The task = Transcribe the following entries word for word; no picture is to appear in the copy.

BEGIN Material provided

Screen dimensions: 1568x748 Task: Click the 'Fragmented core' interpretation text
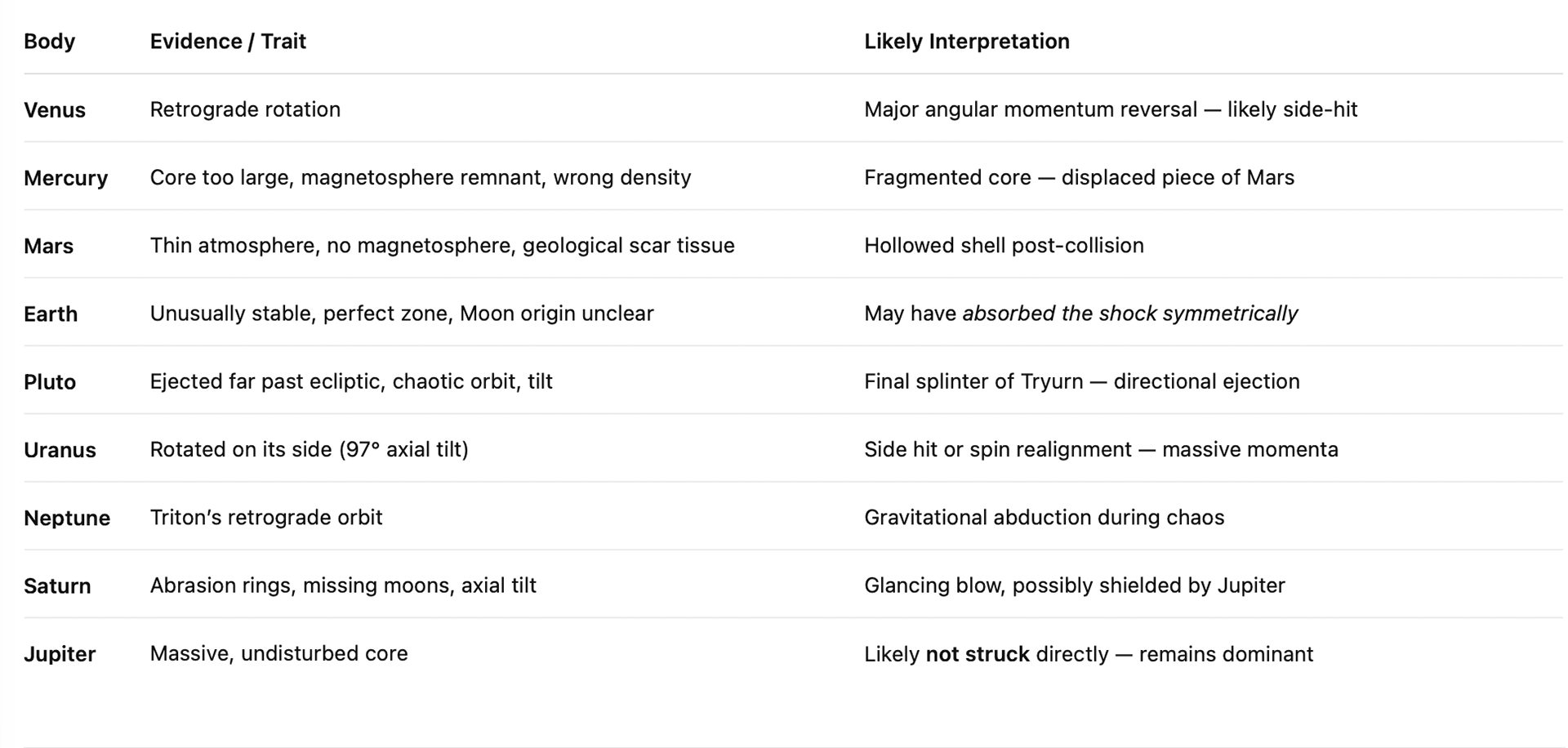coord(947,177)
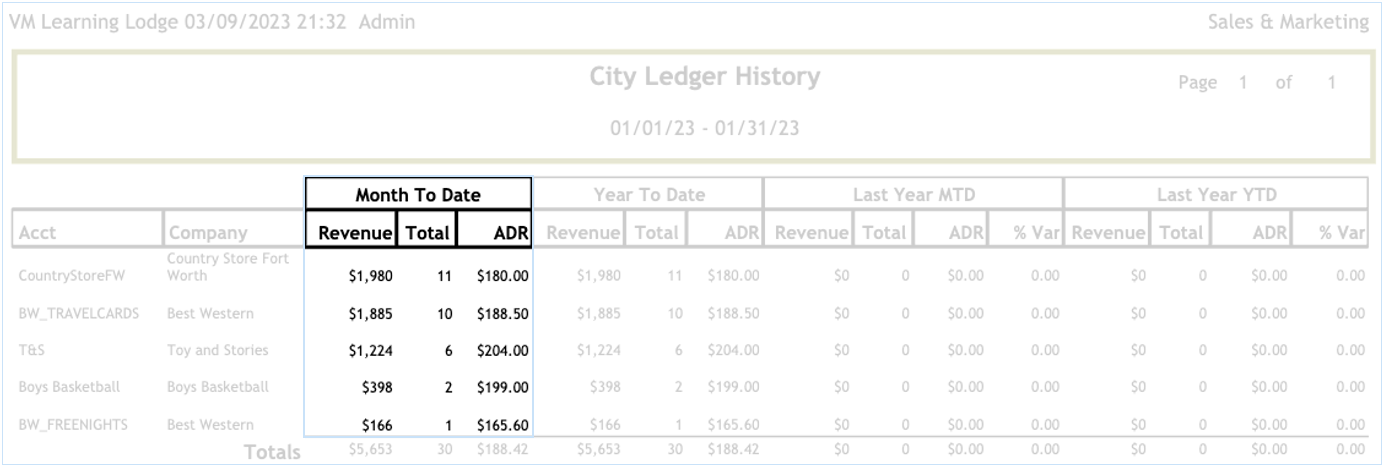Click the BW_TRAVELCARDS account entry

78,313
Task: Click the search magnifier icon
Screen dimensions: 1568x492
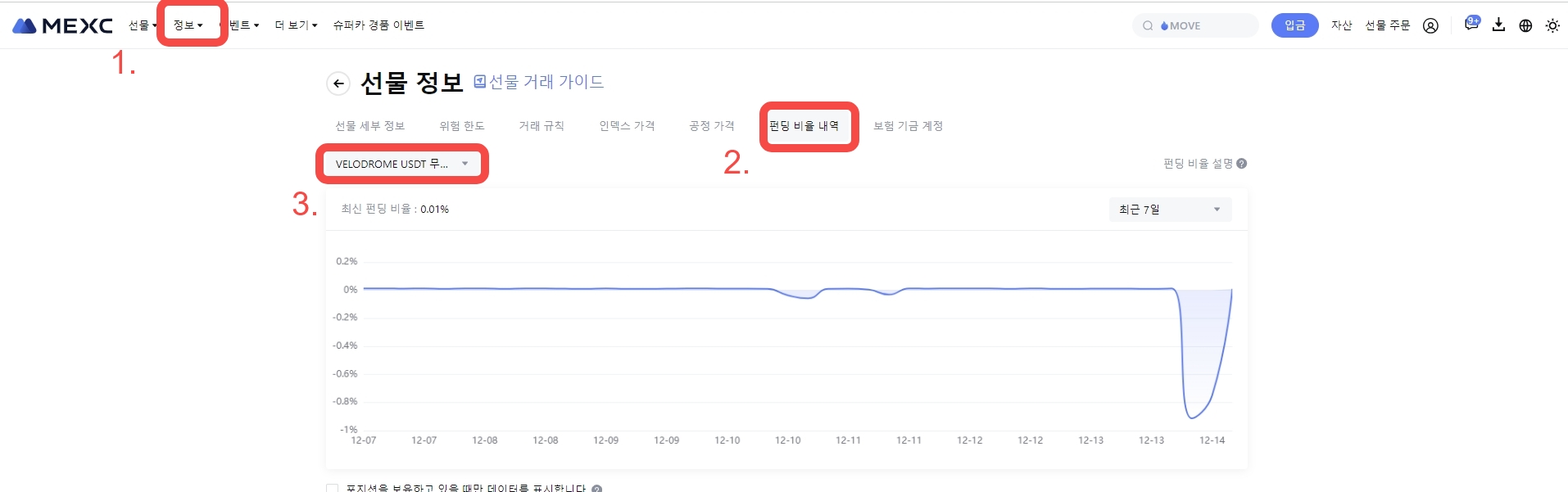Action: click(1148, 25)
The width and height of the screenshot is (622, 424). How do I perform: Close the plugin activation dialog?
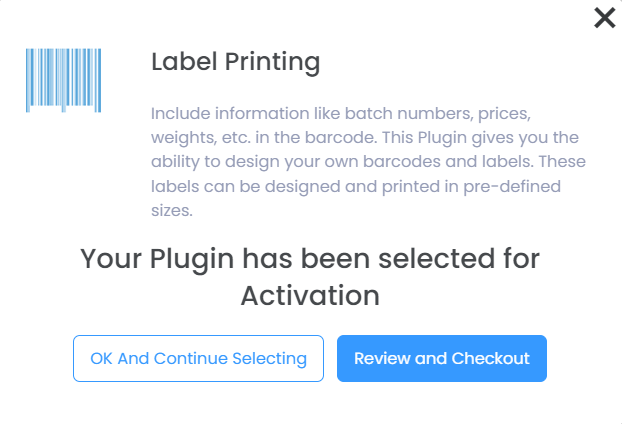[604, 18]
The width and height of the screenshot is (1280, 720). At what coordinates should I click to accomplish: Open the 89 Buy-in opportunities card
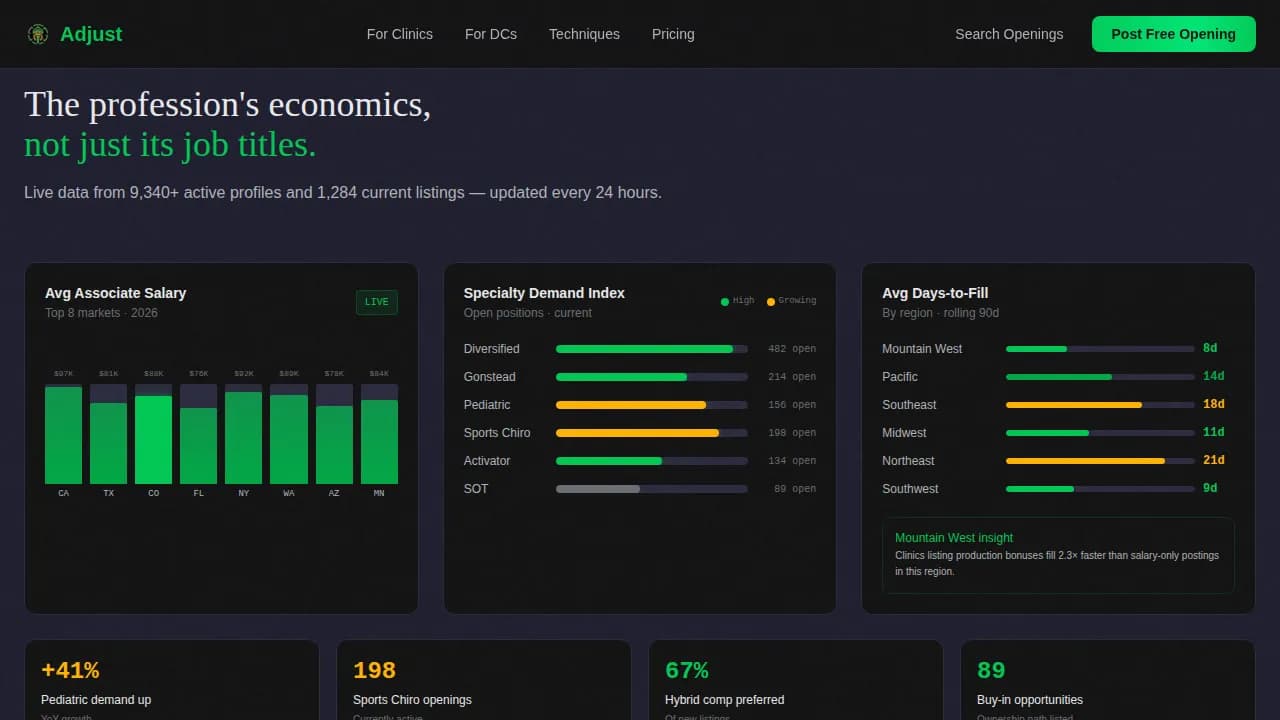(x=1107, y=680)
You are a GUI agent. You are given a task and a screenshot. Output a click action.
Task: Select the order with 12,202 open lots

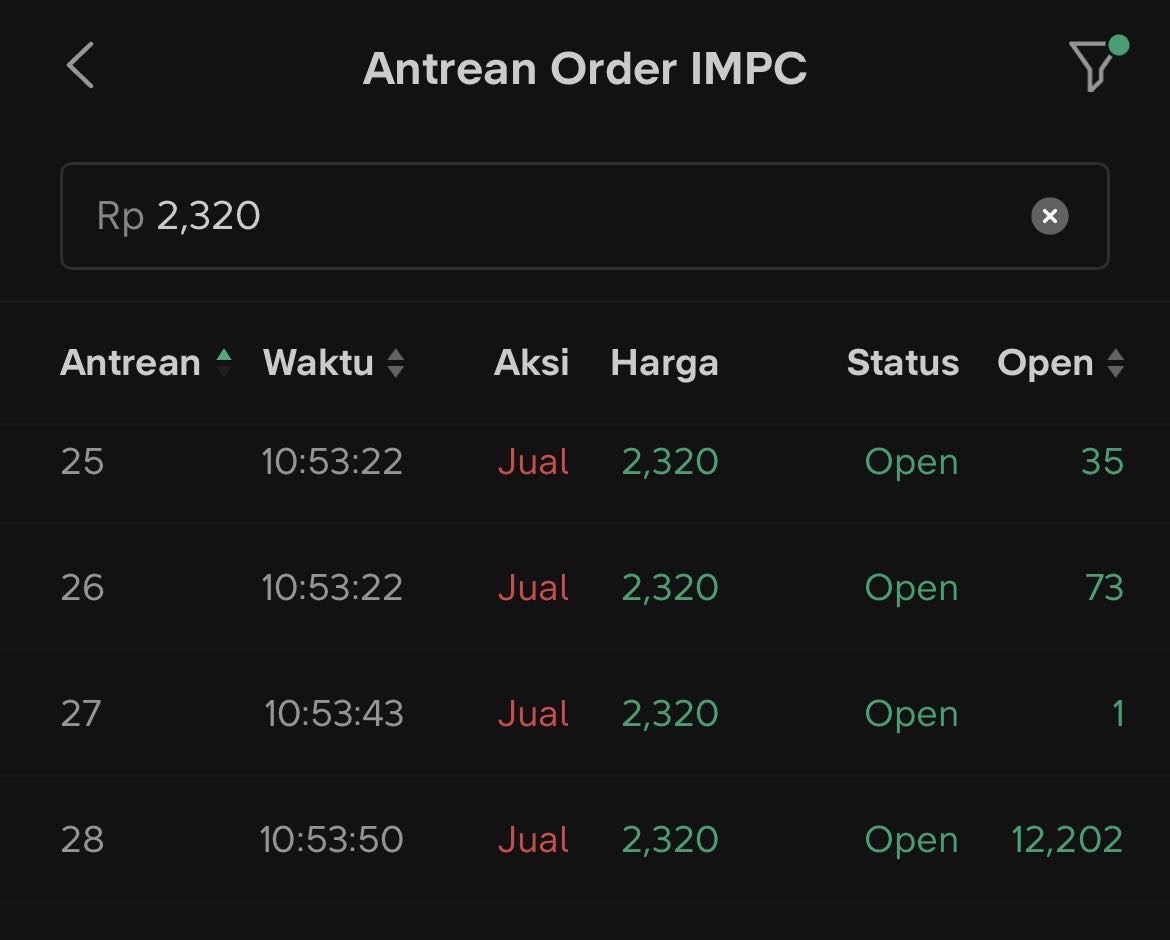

END Material provided

Your response =
Screen dimensions: 1568x748 Task: Click the 'Fragmented core' interpretation text
coord(947,177)
Click the BW_TRAVELCARDS account entry

78,313
Task: Click the search magnifier icon
Screen dimensions: 1568x492
Action: click(1148, 25)
The width and height of the screenshot is (622, 424). How do I perform: Close the plugin activation dialog?
[604, 18]
The width and height of the screenshot is (1280, 720). At what coordinates should I click to accomplish: Open the 89 Buy-in opportunities card
(x=1107, y=680)
You are a GUI agent. You are given a task and a screenshot. Output a click action.
Task: Select the order with 12,202 open lots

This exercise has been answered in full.